Говорить об искусстве – вот что получалось у Ге лучше всего. Здесь не было взлетов и падений: почти любой, кто оказывался в поле его знаменитых бесед, подпадал под обаяние этого оратора, истово верившего в высочайшее предназначение искусства. С такой же страстью он объяснял свои картины. И то, что на словах заражало и восхищало, зачастую при встрече с самим произведением разочаровывало и угнетало. Если ранняя и в одночасье покорившая Санкт-Петербург его «Тайная вечеря» (1861–1863) находится еще в области изобразительного, то давшая название сегодняшней юбилейной выставке в Третьяковке «Что есть истина? (Христос перед Пилатом)» (1890) – одно из самых «литературных» творений русской живописи.
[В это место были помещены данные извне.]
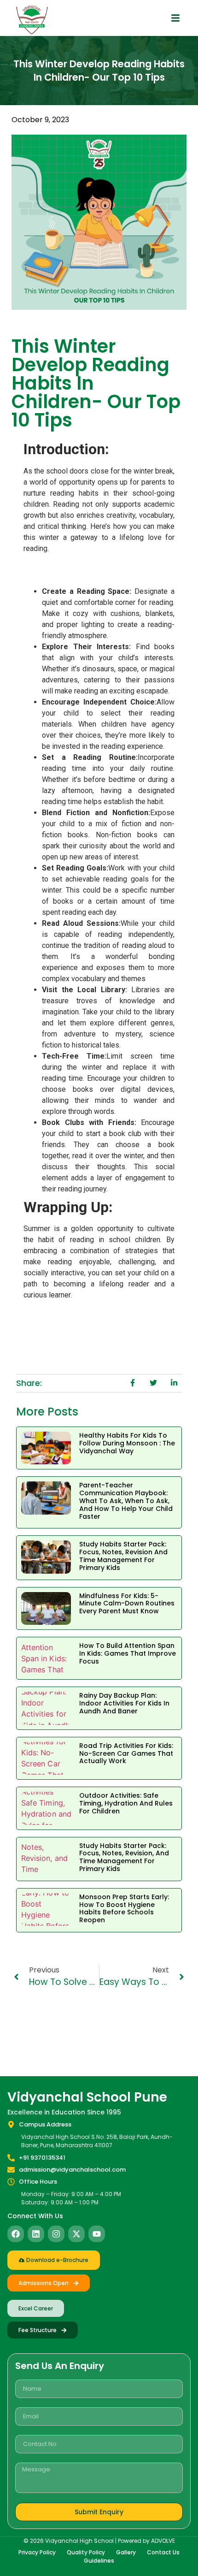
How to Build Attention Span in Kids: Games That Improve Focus (127, 1653)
То, что у других передвижников почиталось за высочайшую доблесть – по меткому определению Репина, нужно было «быть иллюстратором либеральных идей», – у Ге стало его трагедией. Он так высоко и так легко взлетел со своей «Тайной вечерей», что даже сдержанный и прагматичный Крамской ужаснулся: «Ох, не снесет он благополучно своей славы!» Вот и не снес – его обуревали идеи картин, так и не ставшие внятными с художественной точки зрения полотнами. Ненадолго помог отход от евангельских сюжетов (прежде всего – «Петр I допрашивает царевича Алексея в Петергофе», 1871), но в большинстве своем его картины приняты не были. В 1875‐м Ге уезжает из столицы на хутор на Украине, где сидит отшельником и почти не пишет, а когда после знакомства с Толстым в 1882‐м начнет писать снова, это будут еще в большей степени, чем раньше, картины-идеи, картины-тексты, картины-иллюстрации своих и чужих мыслей.